平野からお昼とお供えとお土産を預かって、ラウンジに行くと、浅野と木田が今日持っていく物を確認している。ストロー、石鹸、古い油、バット、魔法陣、おもちゃ類・・・。問題ないみたいだ。


 今日、孤児院に行くのは俺・浅野・木田・楽丸・千堂・小山・利根川・野田・ベルさんの九人だ。お世話係からはセリアさんとエリナさんが同行した。楽丸・千堂・小山と武闘組が三人いるので、警備も問題ないだろ。ちなみに利根川は石鹸作成の、楽丸はおもちゃ作りの指導係だそうだ。


 ラウンジに戻ってきたヒデから凧を取り上げていると、江宮が走ってきた。その手には二個目の凧があった。丁度迎えの馬車が来た。

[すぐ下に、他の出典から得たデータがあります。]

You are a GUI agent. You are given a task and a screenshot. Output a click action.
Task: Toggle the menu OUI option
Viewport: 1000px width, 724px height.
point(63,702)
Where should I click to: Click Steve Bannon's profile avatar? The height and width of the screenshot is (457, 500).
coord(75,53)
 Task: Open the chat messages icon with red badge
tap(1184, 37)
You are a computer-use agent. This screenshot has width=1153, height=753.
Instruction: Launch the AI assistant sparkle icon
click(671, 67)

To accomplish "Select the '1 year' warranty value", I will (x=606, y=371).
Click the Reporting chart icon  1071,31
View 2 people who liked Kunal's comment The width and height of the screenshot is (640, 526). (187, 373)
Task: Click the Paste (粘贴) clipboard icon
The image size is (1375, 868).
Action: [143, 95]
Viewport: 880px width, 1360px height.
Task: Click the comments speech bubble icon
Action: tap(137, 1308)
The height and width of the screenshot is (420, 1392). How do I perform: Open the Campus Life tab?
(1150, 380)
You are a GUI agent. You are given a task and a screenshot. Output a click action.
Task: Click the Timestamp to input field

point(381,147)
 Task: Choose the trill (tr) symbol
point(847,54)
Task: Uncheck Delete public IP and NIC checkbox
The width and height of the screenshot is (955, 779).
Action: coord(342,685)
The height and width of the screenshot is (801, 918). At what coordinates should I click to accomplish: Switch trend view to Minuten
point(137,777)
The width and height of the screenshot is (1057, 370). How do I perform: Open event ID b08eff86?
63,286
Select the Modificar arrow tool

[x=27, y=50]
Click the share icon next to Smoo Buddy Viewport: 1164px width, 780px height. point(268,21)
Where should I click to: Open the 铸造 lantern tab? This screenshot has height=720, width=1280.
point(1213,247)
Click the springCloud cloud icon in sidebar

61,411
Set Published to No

 馬車の中で見ると江宮の二作目は浅野作の湖の女神像だった。ちょっとタッチを変えて、どこかのコーヒーチェーンのイラスト風に描いている。幾つか試作していたのを江宮が持っていたらしい。浅野はいいのかなあ?と言っていたが、この世界らしくて良いと思う。


 今日の課題曲は「しゃぼん玉とんだ」と「500miles」と「どこまでも行こう」だそうだ。「しゃぼん玉とんだ」の明るいのに切ないところ、「500miles」の痛切な哀しさがリュートに凄くあっているような気がした。まあ元々「500miles」はアメリカのフォークソングの始祖ともいえるPPMの代表曲なので、リュートに合うのは当然かもしれないが。


「どこまでも行こう」は某タイヤメーカーのCMソングだ。作詞作曲は小林亜星。1966年以降、十年以上お茶の間で流れ続け、小学校や中学校の音楽の教科書にも収録された名曲中の名曲だ。何度もカバーされているので、誰でも知っている。当然大合唱になった。初めて知ったのだけれど、この歌って五番まであるんだね。


 一番の歌詞が「歩いて行こう」ではなく「走って行こう」になっているのはタイヤメーカーのCMであることを意識して、車で走ることが前提になっているのかな?などとどうでもいいことを考えているうちに教会に着いた。


 皆を降ろしてリュートの入ったソフトケースを野田に渡す。念のため、楽丸には材料として竹を一本預け、俺は馬車で南門を目指した。護衛として小山が付いてきてくれた。


 御者に頼んで環状線は通らず、東の大通りから南の大通り経由で移動した。冒険者ギルドの手前のビルを注視したが、娯楽ギルドのビルがどれか全然分からなかった。そのまま南門を出てしばらくすると、右手に製材所が見えてきた。

凧あげと言うと、お正月のイメージなんですよね。